Lost in the shuffle around the House’s vote on the FY2012 budget last week was a hearing on the future of the federal transportation program. Nevertheless, both discussions centered on a common theme as articulated by Senator Max Baucus: “We don’t have a lot of money here.”
The related question, the senator wondered aloud, is whether it makes sense for Congress to continue to push for a six-year transportation law, which would spread the limited amount of funding across those years very thinly. A shorter two-year bill, on the other hand, would prevent a huge drop in annual funding.

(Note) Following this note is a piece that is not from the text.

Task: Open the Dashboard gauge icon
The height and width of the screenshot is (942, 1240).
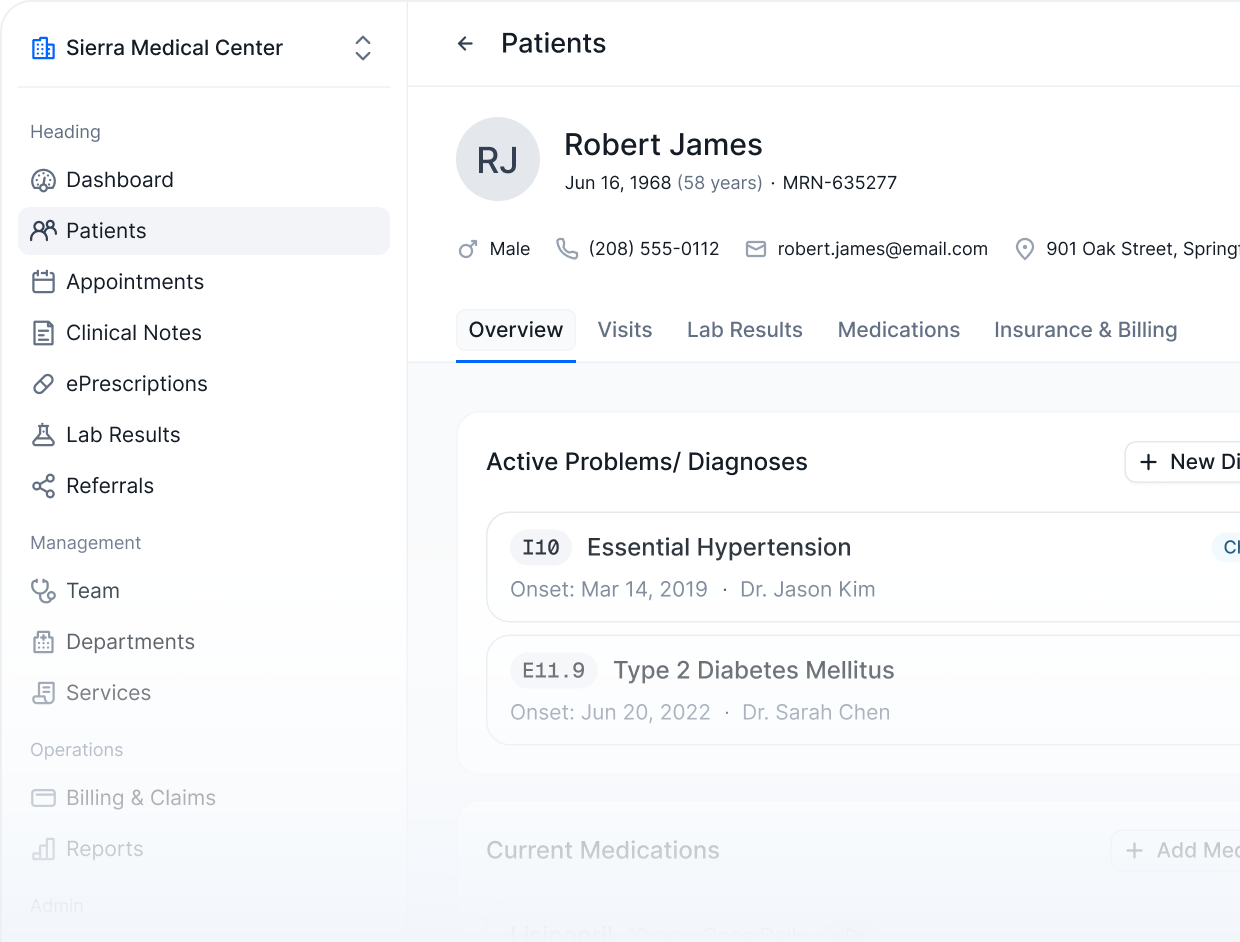Action: (43, 180)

It is a good idea and one we promoted once it became clear that the requisite funds needed for a robust six-year law are not coming anytime soon. Any hopes for a gas tax increase to raise the money seem to have disappeared with gas prices expected to crest this summer over $4 per gallon.

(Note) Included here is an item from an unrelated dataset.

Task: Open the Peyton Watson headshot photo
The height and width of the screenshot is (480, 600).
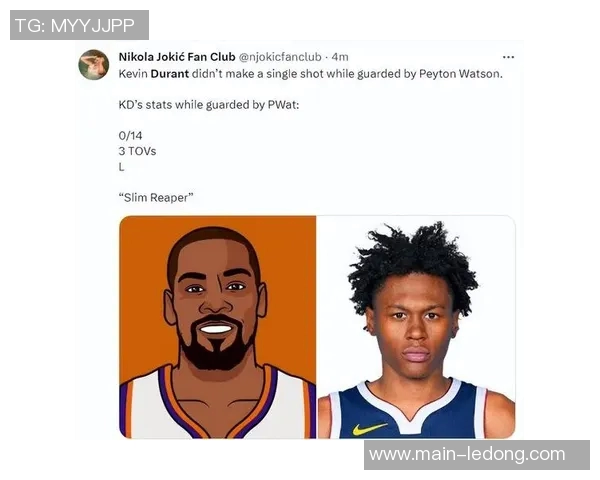Action: [416, 327]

The two-year idea would also provide greater certainty to states and metro areas than simply “extending” the current law for indeterminate lengths. Transportation agencies need to make hiring and equipment purchasing decisions for multi-year projects which is difficult to do in an unpredictable congressional environment. In exchange, a two-year law should put in key reforms–federal performance measures in safety and system-wide asset management; a new partnership with metro areas that raise their own revenue that reduces bureaucracy and accelerates project delivery; better coordination of existing federal credit assistance programs such as TIFIA–that have broad support and don’t add measurably to the overall size of the program. We discuss a number of key reforms here.
Such an authorization would avoid the current political rancor and the challenges of discussing a necessary increase in the federal gasoline tax during the presidential election campaign in 2012. There is the added hope that the national economy will have recovered sufficiently by then to make such a conversation possible.